Years ago, the question surrounding the viability of mobile, image-less browsing was relegated to R&D and people with a great deal of time on their hands. These days, it’s becoming more and more a requirement in our proposals and presentations. Have you seen an increase? Do the requests make sense?
Trust Me
Trust is a key factor in many of the decisions our customers make as to whether or not they belong in the mobile community. My personal advice to any company who has a service or application that can be used in quick sessions (less than a three-minute transaction) is to go for it. Build the application using the latest and greatest security you can employ and create your mobile application as soon as possible.
Trust comes with time. Established in x year. Since xxxx. Time is a great way to generate trust to your audience. It isn’t going to carry you very far, but it’s a start and it’s something you won’t have if you don’t move now.
Again, Again!
Once you’ve gone through a comprehensive design for the mobile version of your offering, it’s critical to keep the ball bouncing. By standing still and keeping your early iterations in production, you’ll lose the edge.
Paying attention to new browser versions, the ability to incorporate time-saving development environments and keeping your application or service fresh is going to keep the customer alert and keep you on the right path.
Remember the Past
It’s a significant effort to produce the right UX for a mobile environment. It takes a deep understanding of your product, your staff and the design process for human factors and behavior.

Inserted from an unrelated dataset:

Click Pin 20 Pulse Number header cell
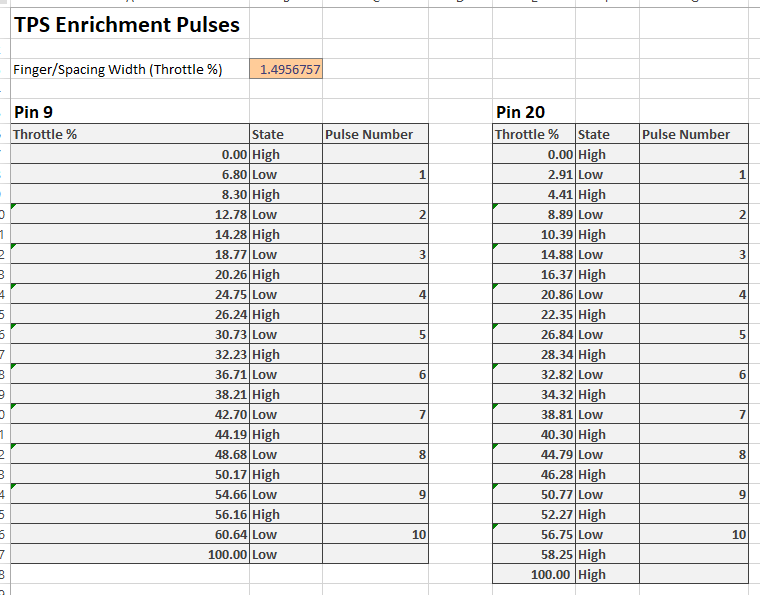Screen dimensions: 760x595 point(694,134)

Additionally, it takes time. Most often, we notice that failing mobile ux is a product of not taking enough time to sort out the business requirements. It’s not effective to take what you have and “re purpose” it. The mobile version should have the same care and feeding that was established with the big sister or big brother product.
In most situations, you’ll run into some nasty speed bumps such as
- language versions / regional codes
- brand elements
- functional buttons / iconography
- vanity
That last bullet is pretty important. Vanity can kill a mobile application. If the logo is too big, the first impression might be that the provider cares much more about themselves than they do about me. If it’s too small, or ignored altogether, the customer may feel that the provider isn’t being transparent.
Corporate vanity has a strong place in the mobile world: marketing materials, about pages and tasteful watermarks.
Conceive and Create
Use your product knowledge and your creative staff to work together. It’s an effort that can not be successfully carried out by one or the other. Both departments (or vendors) need to work in harmony to effectively produce your mobile application or service.